In order to create and provide sophisticated, deep and liquid financial markets and services, there has to be an innovative, flexible and participant friendly framework in order to provide a conducive environment for businesses to carry out their services, unhindered.
In the past, many attempts at gradual movements towards a free and open financial system have been made in Sri Lanka, without much success. The new Colombo Port City SEZ will create the largest ‘mixed free trade zone’ in the island, thus providing the opportunity for Sri Lanka to avail itself of all the benefits of financial and economic liberalisation, whilst still insulating the mainstream economy. Such a move will also provide the impetus for the creation of a true global financial centre in South Asia, which is a crucial need of the hour.
Given that exchange and or capital controls, which are prevalent in the rest of Sri Lanka, will not be applicable in the Colombo Port City SEZ, investors and service providers will have the freedom to move capital around in a streamlined manner.
Presently, moving investment capital into and out of Sri Lanka is a relatively time consuming process, requiring various clearances and other procedures. However, because capital flows into and out of the proposed SEZ will not enter the mainstream Sri Lankan financial system, the need will be limited for such stringent controls.

**Work instructions**
In the reading text on the Colombo Port City SEZ, what will the new zone create on the island?

**Data provided**
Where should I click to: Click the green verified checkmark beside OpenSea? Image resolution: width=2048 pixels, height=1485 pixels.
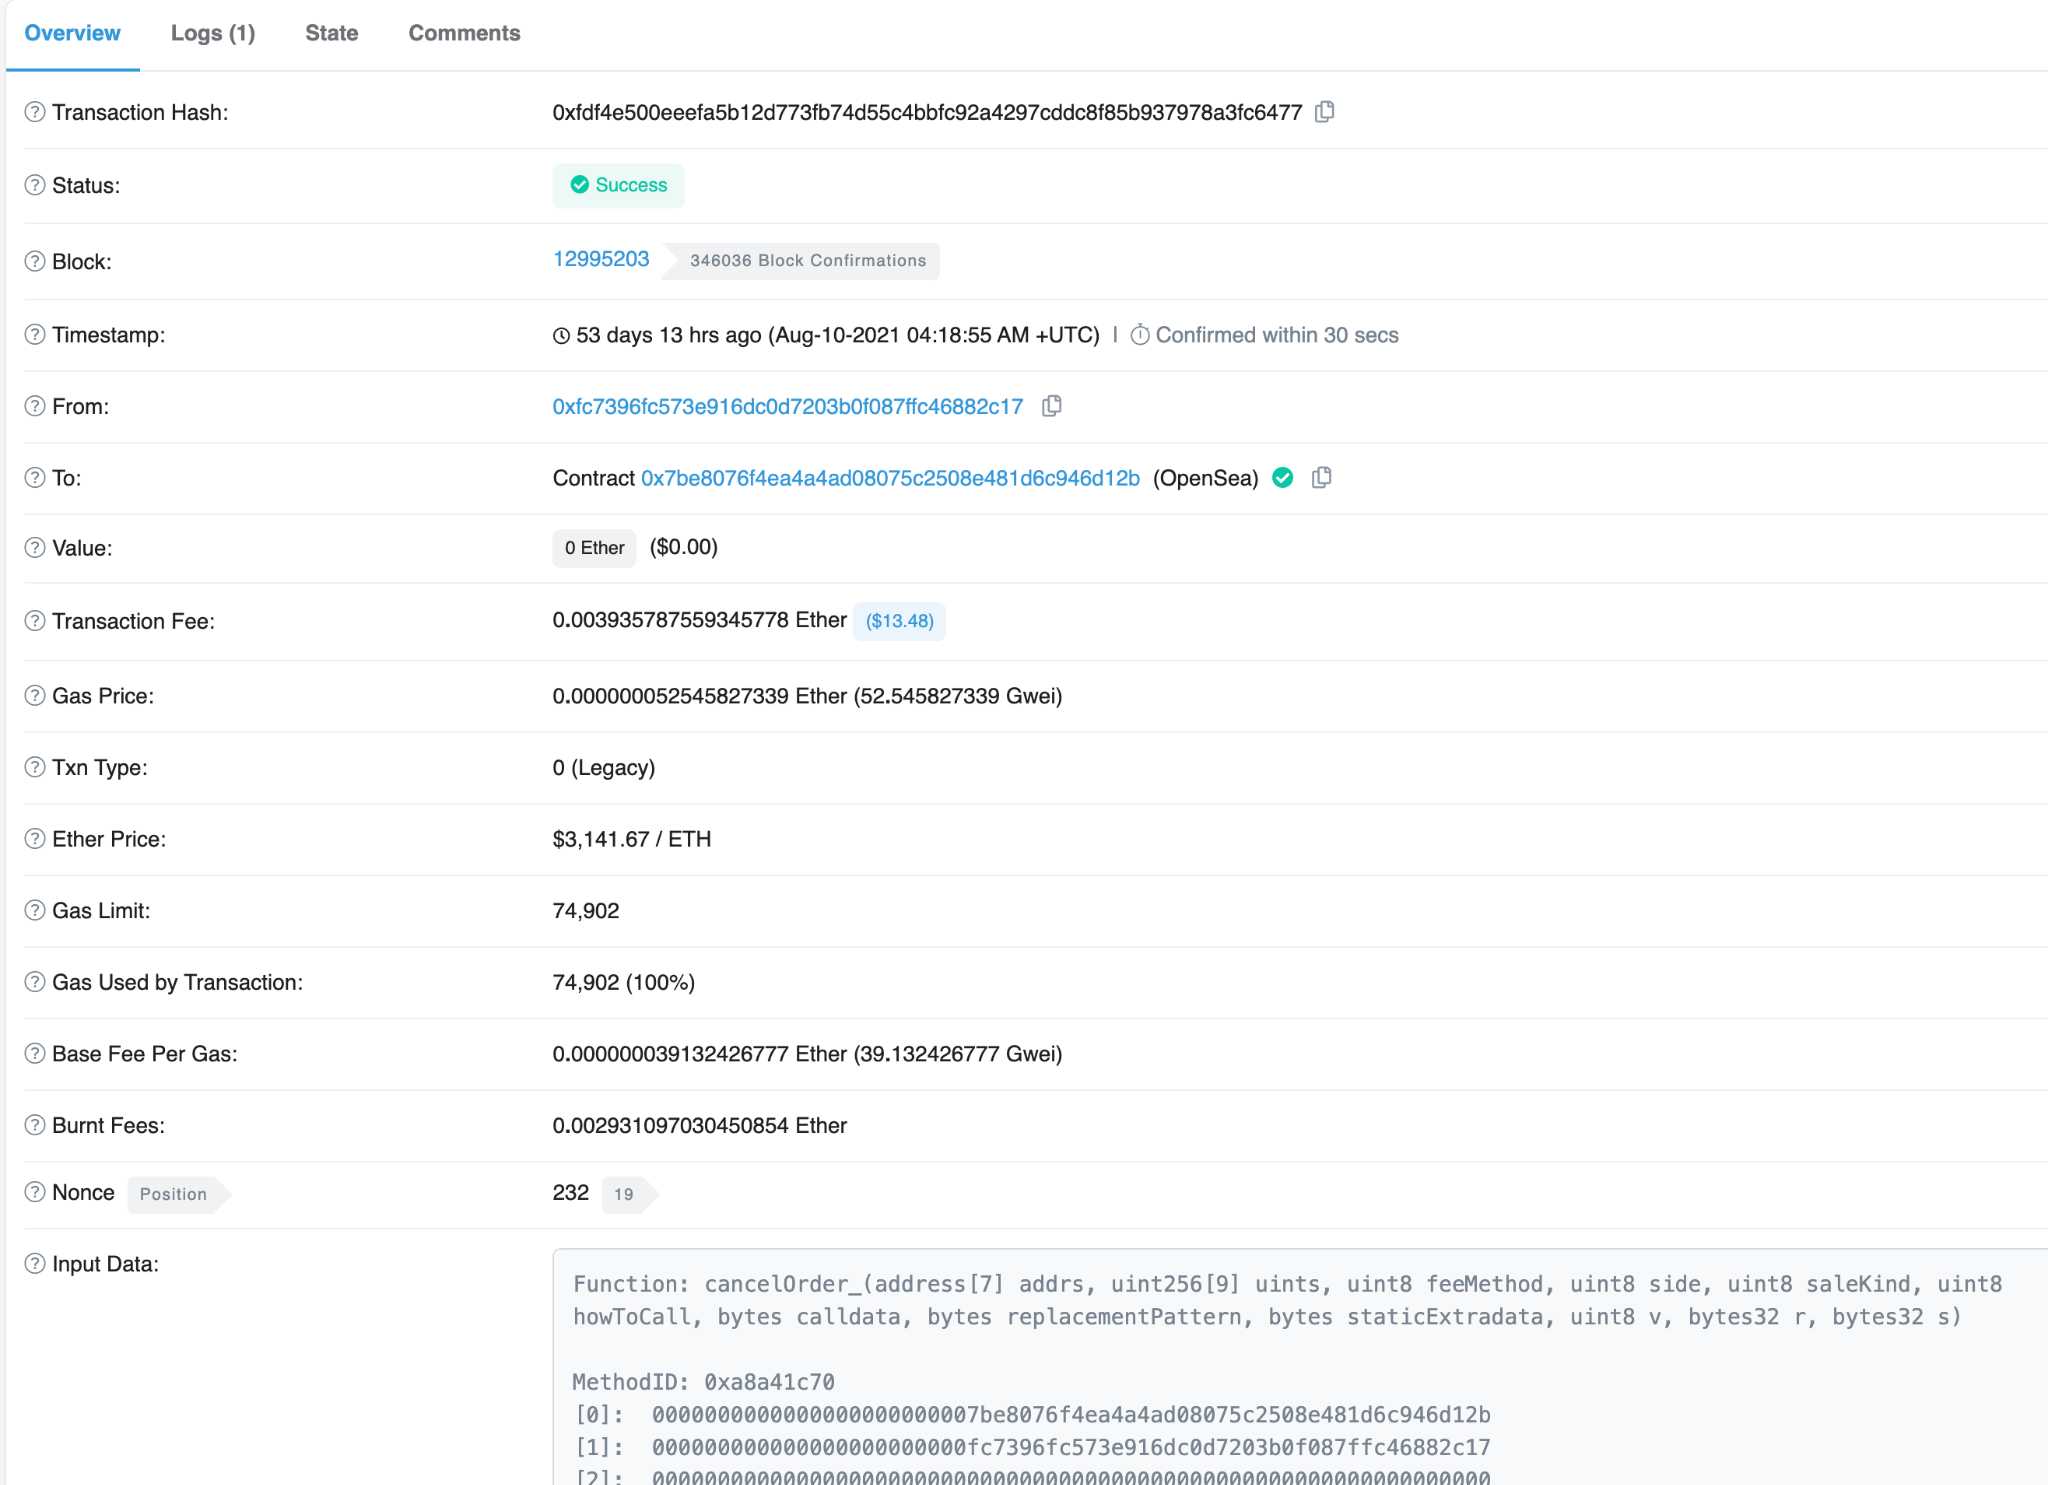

**Output for this exercise**
The largest 'mixed free trade zone' in the island.